The Opinion section of Sunday’s Star Tribune carried an interesting interview with Thomas Fisher, Dean of the University of Minnesota’s College of Design. This is a new college, formed by combining the former College of Architecture and Landscape Architecture with the Department of Design, Housing and Apparel in the former College of Human Ecology. This new configuration has led to a broader mission for the College, grounded in a conviction that design—in all its manifestations—is crucial to the quality of our lives.

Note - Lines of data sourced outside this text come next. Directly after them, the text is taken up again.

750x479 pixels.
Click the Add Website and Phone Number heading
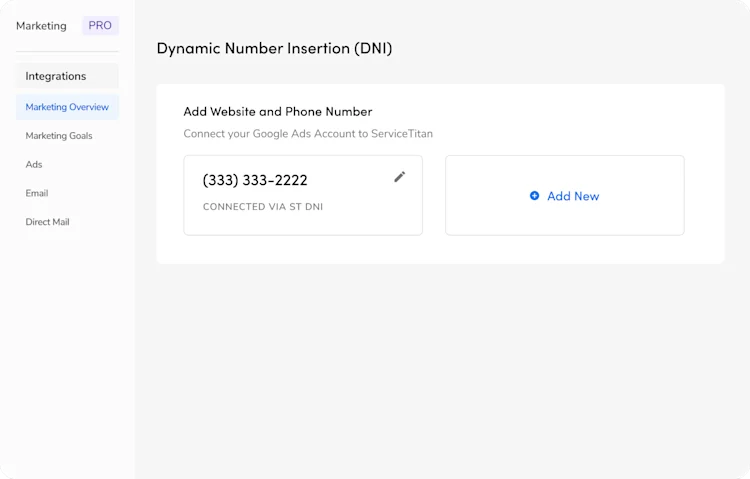pyautogui.click(x=278, y=111)
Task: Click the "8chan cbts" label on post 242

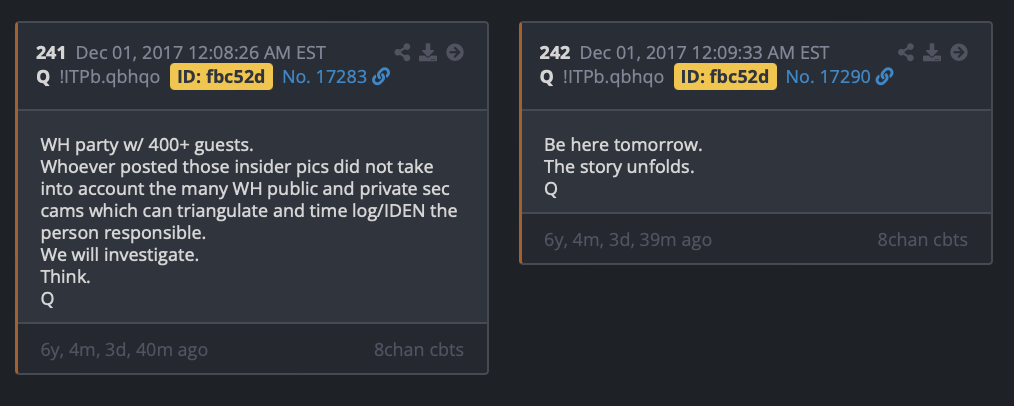Action: pos(922,240)
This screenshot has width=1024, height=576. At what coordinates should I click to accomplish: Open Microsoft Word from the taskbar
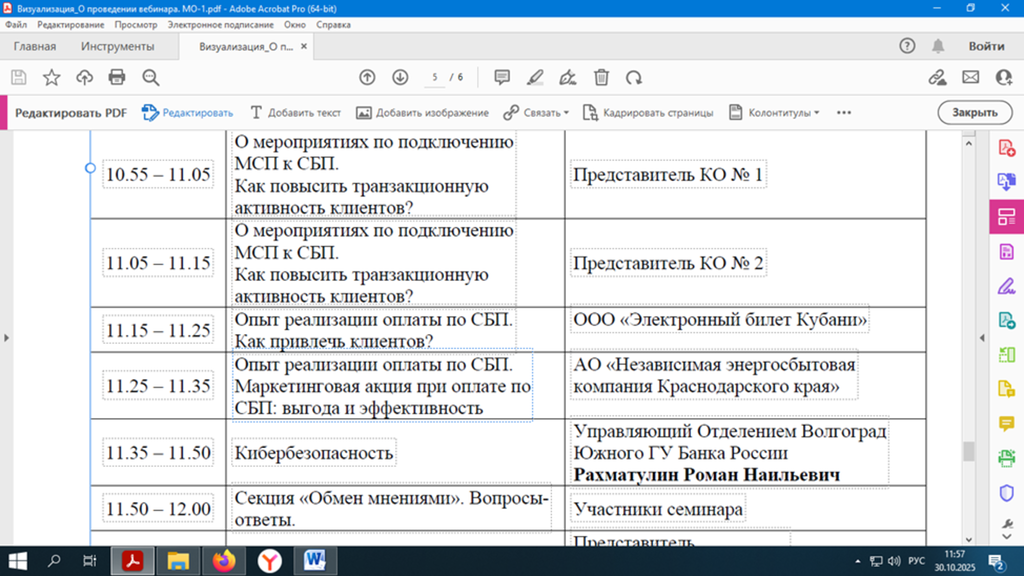coord(314,560)

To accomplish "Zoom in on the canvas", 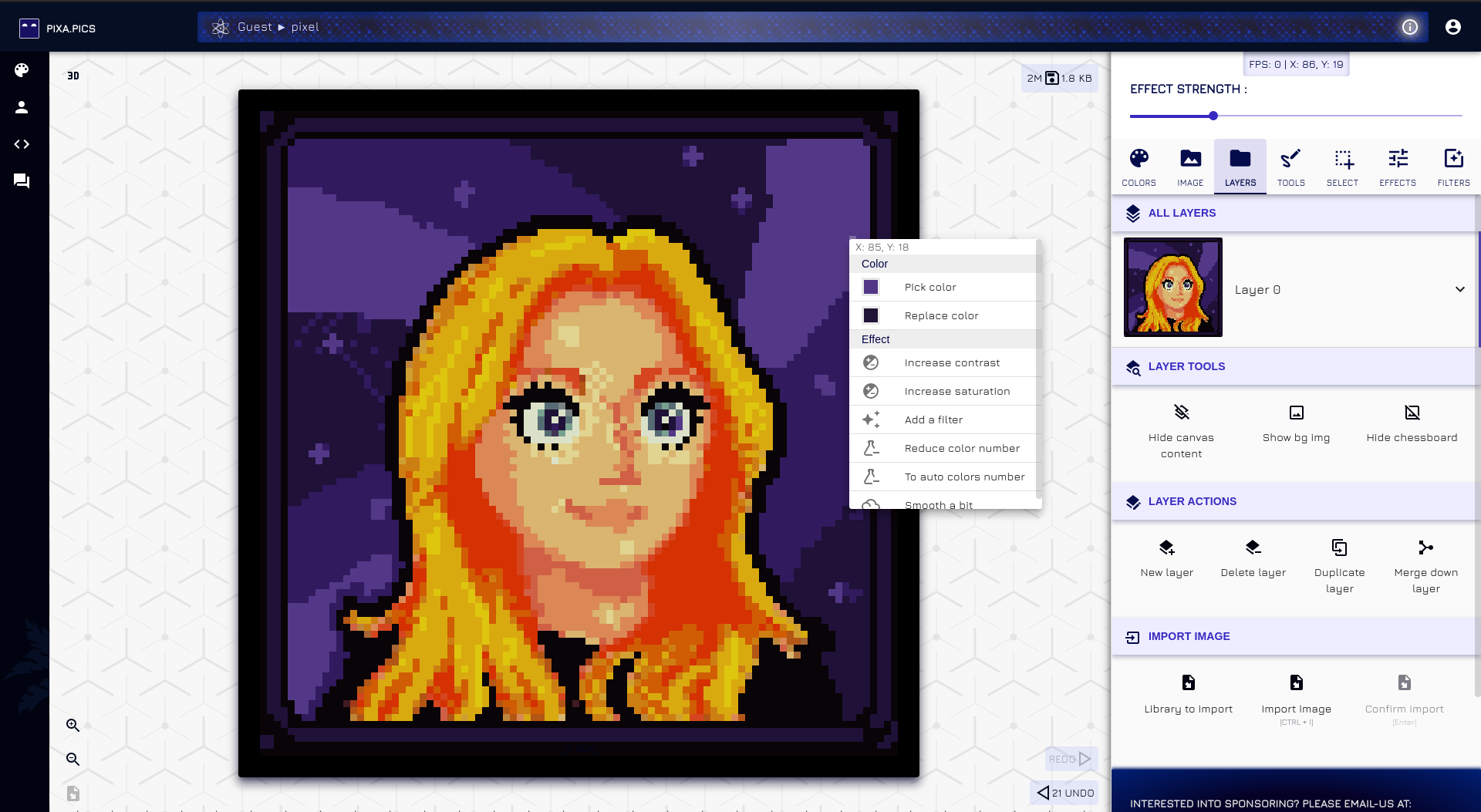I will pyautogui.click(x=73, y=726).
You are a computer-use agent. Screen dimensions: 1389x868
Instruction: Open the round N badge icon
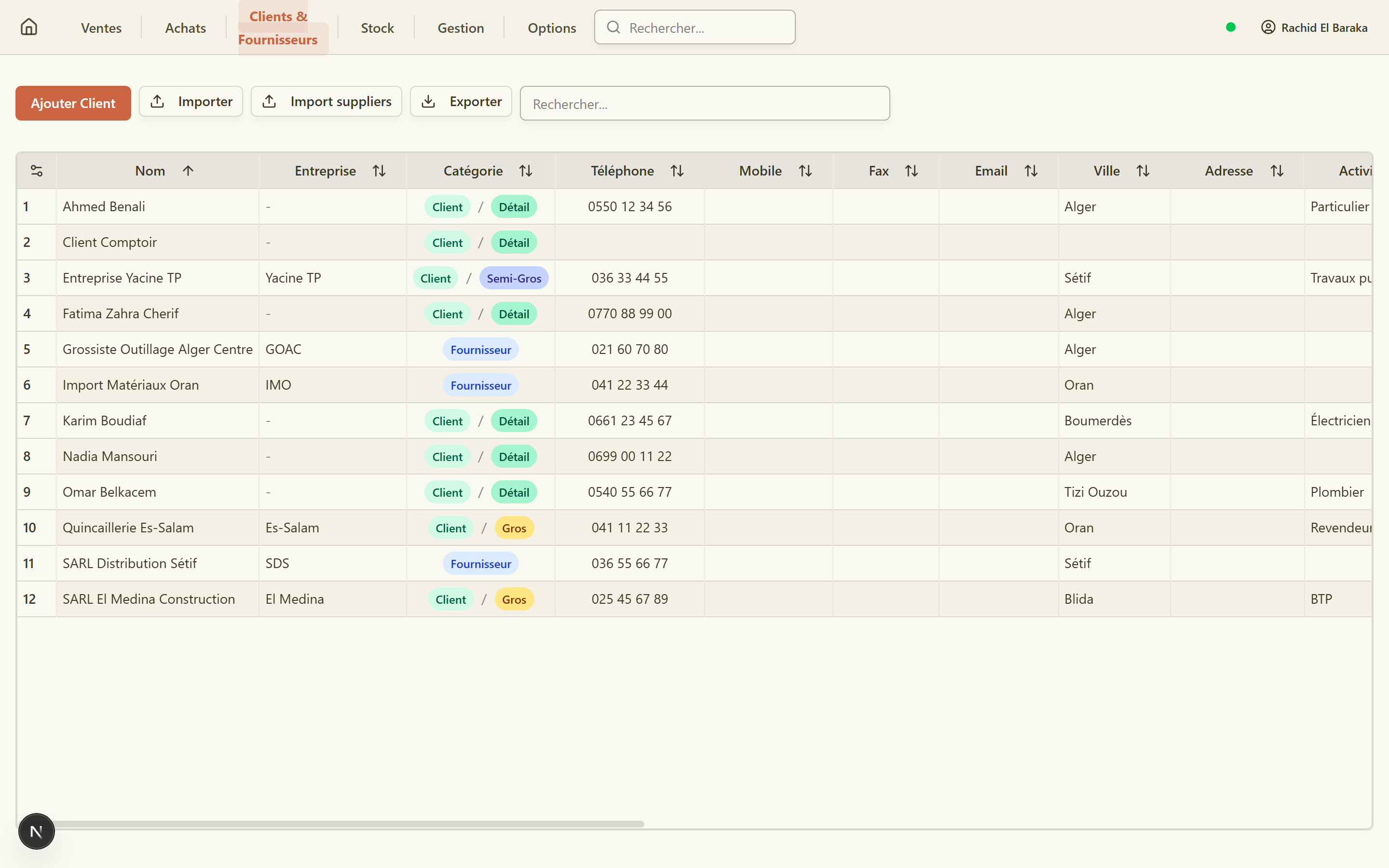(x=36, y=831)
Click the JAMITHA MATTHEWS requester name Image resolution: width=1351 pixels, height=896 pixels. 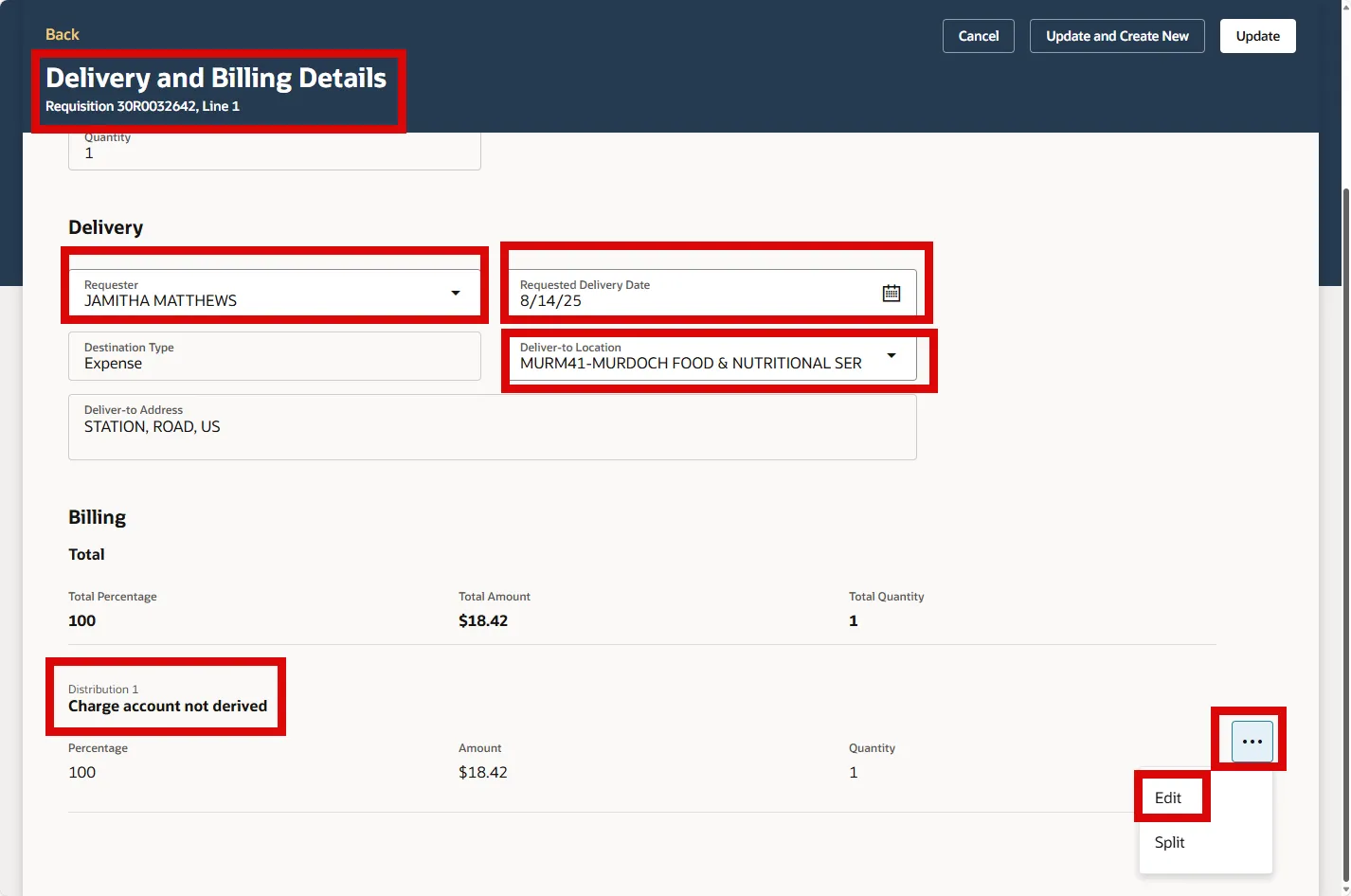pyautogui.click(x=161, y=301)
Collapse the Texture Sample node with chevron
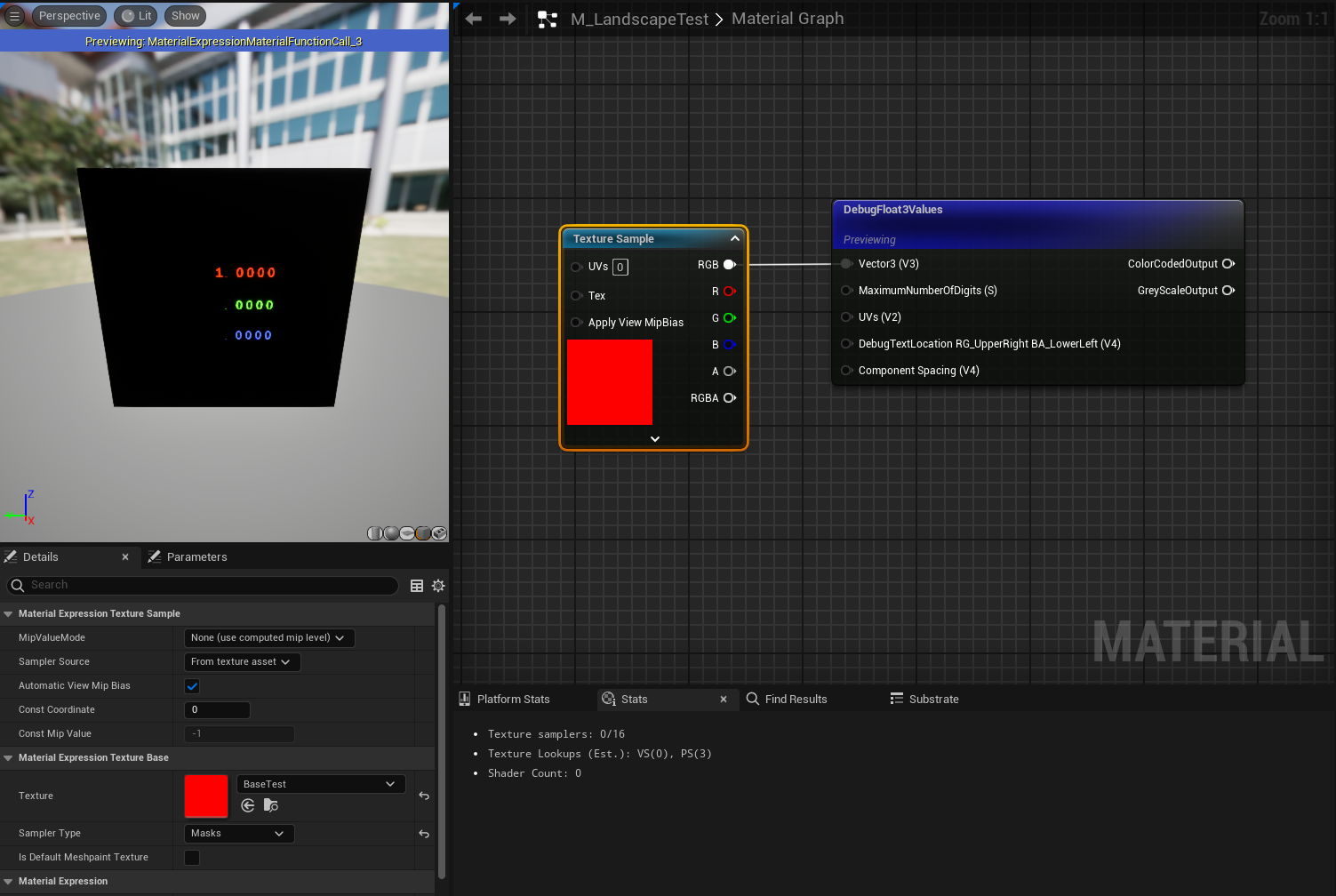Screen dimensions: 1336x896 [x=734, y=238]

An example: In response to the question “So design has a chance to liberate us?”, Fisher responds:

Yes, from this highly engineered, inhumane, ugly, heartless and low-morale environment that’s based more on the efficiency of systems than compatibility with people. We’ve been doing work with homeless teenage mothers. In wondering how to make things better, I asked if the problem was housing or training or transportation. They said it was all of those. They can’t get from affordable housing to day care to a job and back again because we’ve designed a bus system for the benefit of the operators, housing at the behest of zoning codes and jobs that require a car, which people can’t afford. This is a classic design problem

Tom Fisher has been an advocate of design in the service of people for a better society for all of his career, an advocacy which he shares with many of his faculty and students. The new College of Design is a great opportunity to implement this vision, and for the University of Minnesota to be in the vanguard of devoting university-based scholarship, teaching, and creative activity to the most important public purposes.